Na realidade, o que deve ser observado é a existência ou não das três condicionantes necessárias à configuração do trabalho doméstico, ou seja, a prestação de serviços no âmbito residencial, sem finalidade lucrativa e de forma contínua.

 

2- A Enfermeira doméstica

Para que a enfermeira seja considerada como empregada doméstica, sua prestação de serviço deve se dar no âmbito da residência do doente, prestando serviços a este, de forma contínua e sem finalidade lucrativa, a não ser, claro, o recebimento de seu salário.

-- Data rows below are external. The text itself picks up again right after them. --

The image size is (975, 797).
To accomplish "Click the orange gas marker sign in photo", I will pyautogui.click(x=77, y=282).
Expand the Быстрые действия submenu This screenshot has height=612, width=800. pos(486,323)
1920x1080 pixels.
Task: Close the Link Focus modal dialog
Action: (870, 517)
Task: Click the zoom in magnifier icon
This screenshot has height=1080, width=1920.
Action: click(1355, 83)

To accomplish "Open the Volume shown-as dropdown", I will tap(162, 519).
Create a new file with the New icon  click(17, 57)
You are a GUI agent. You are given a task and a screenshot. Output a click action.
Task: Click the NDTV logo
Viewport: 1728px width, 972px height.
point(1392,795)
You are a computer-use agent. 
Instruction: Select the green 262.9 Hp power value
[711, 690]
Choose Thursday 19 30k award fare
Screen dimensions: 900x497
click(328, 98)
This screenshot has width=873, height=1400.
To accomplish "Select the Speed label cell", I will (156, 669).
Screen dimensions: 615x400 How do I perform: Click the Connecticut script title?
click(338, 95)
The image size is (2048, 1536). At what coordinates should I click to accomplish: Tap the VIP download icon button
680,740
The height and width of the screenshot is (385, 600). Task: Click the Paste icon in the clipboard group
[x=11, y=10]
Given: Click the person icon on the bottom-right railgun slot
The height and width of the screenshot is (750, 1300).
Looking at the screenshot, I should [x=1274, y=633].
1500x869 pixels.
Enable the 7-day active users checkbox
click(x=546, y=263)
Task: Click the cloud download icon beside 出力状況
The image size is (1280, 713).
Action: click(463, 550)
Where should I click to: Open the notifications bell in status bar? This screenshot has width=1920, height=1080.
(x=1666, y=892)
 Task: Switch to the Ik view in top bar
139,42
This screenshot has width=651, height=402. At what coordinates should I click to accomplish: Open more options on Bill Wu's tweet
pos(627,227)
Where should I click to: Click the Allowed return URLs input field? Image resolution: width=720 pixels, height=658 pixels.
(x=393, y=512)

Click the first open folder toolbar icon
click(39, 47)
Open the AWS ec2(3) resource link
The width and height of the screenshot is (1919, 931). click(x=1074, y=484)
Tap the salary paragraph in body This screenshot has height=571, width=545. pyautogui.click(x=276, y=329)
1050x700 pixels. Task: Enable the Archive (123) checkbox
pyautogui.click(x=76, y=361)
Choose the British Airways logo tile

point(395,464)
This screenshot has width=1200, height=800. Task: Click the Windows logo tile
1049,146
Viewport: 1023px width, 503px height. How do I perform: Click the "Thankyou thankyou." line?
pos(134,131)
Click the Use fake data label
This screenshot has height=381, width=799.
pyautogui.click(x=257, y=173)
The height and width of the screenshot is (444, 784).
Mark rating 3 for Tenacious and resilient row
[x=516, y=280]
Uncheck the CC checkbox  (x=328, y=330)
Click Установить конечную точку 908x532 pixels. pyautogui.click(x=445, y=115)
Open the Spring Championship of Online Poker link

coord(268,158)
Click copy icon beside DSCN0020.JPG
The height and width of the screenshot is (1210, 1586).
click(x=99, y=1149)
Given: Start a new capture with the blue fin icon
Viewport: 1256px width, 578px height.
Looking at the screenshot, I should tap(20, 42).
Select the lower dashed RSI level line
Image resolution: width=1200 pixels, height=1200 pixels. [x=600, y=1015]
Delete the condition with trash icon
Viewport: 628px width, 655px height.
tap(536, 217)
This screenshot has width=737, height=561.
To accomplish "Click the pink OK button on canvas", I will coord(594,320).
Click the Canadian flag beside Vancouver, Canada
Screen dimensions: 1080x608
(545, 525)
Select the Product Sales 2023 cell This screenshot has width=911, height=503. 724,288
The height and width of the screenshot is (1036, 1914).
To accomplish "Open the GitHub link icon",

Se a enfermeira não desenvolver qualquer outra atividade, senão os cuidados do doente, não existindo assim, em princípio, a finalidade lucrativa de sua atividade, deverá ser considerada como empregada doméstica.

3- O caseiro

Caseiro é aquela pessoa que cuida da casa, quando o proprietário não está presente no local. Esta espécie de trabalhador doméstico é muito comum nos sítios e chácaras.

Na realidade, estas pessoas além de tomarem conta da propriedade do patrão, também realizam diversos serviços de conservação do ambiente: limpam a casa, limpam o quintal, podam as arvores, plantam frutas...

Não se deve esquecer que a plantação de frutas ou legumes em nada descaracteriza o trabalho doméstico.

Somente restará descaracterizado o trabalho doméstico se esta plantação se destinar a alguma finalidade lucrativa, como a venda, por exemplo.  Mas em se tratando de plantação para o próprio consumo, ou de seus familiares e parentes, restará incólume a relação de emprego doméstica.

 

4- O motorista

O motorista para ser considerado empregado doméstico deve pautar seus serviços ao âmbito familiar desenvolvendo funções relativas a família.  Isto é: se o motorista realiza algum transporte para a empresa do empregador ou leva o empregador à clientes em benefício da empresa, estará descaracterizado a atividade doméstica, devendo esta relação trabalhista ser regida pela CLT.

O motorista para ser considerado empregado doméstico deve tão somente ter funções diretamente relacionadas com o âmbito residencial do empregador, como por exemplo levar o empregador ao serviço, as crianças ao colégio, a aula de ginástica, etc.

5- A diarista

Espécie de trabalhador autônomo que causa grande divergência na doutrina e jurisprudência é a figura da diarista.  Por definição, diarista é empregado autônomo que presta seus serviços no âmbito residencial da família, sem finalidade lucrativa e de forma descontínua.

Como se pode verificar, a forma descontínua da prestação de serviços é a principal característica responsável pela descaracterização da relação de emprego doméstica. Tal entendimento se baseia no fato de que a prestação de serviços da diarista não segue a nenhum padrão seqüencial. Mesmo porque o ganho do trabalhador se refere a venda do dia trabalhado que, na maioria dos casos, é determinado pela própria diarista, visto que na prática, presta seus serviços em várias residências, ao longo da semana.

Desta forma, clara é distinção entre o empregado doméstico e o trabalhador diarista.

A confusão surge no momento em que um trabalhador diarista presta serviços à residência de determinada pessoa, pelo menos duas vezes por semana, sempre no mesmo dia, todas as semanas, sem faltar. Neste caso, a doutrina e a jurisprudência se dividem.

Parte da doutrina entende que, mesmo trabalhando em dias certos da semana, não há formação de relação de emprego, vez que a continuidade da prestação de serviço, exigida para caracterização do trabalho doméstico, não foi obedecida.  Para esta parte da doutrina, o ato de prestar serviços uma, duas ou até três vezes por semana em nada alterará a condição de diarista da pessoa, pois há o rompimento da continuidade da prestação do trabalho.

Todavia, para outra parte da doutrina, mesmo que o trabalho não seja realizado todos os dias da semana, estará presente a relação de emprego doméstica. Neste sentido, argumentam que a continuidade da prestação de serviços não significa prestar serviços todos os dias, mas com habitualidade. Sendo assim, para o caso tratado, estará caracterizado o trabalho doméstico.

Na realidade, não há o critério mais correto para se saber se está ou não caracterizado o trabalho doméstico.  O certo é analisar cada caso concreto, observando também os outros requisitos necessários à formação de uma relação de emprego, como a subordinação, a pessoalidade, etc.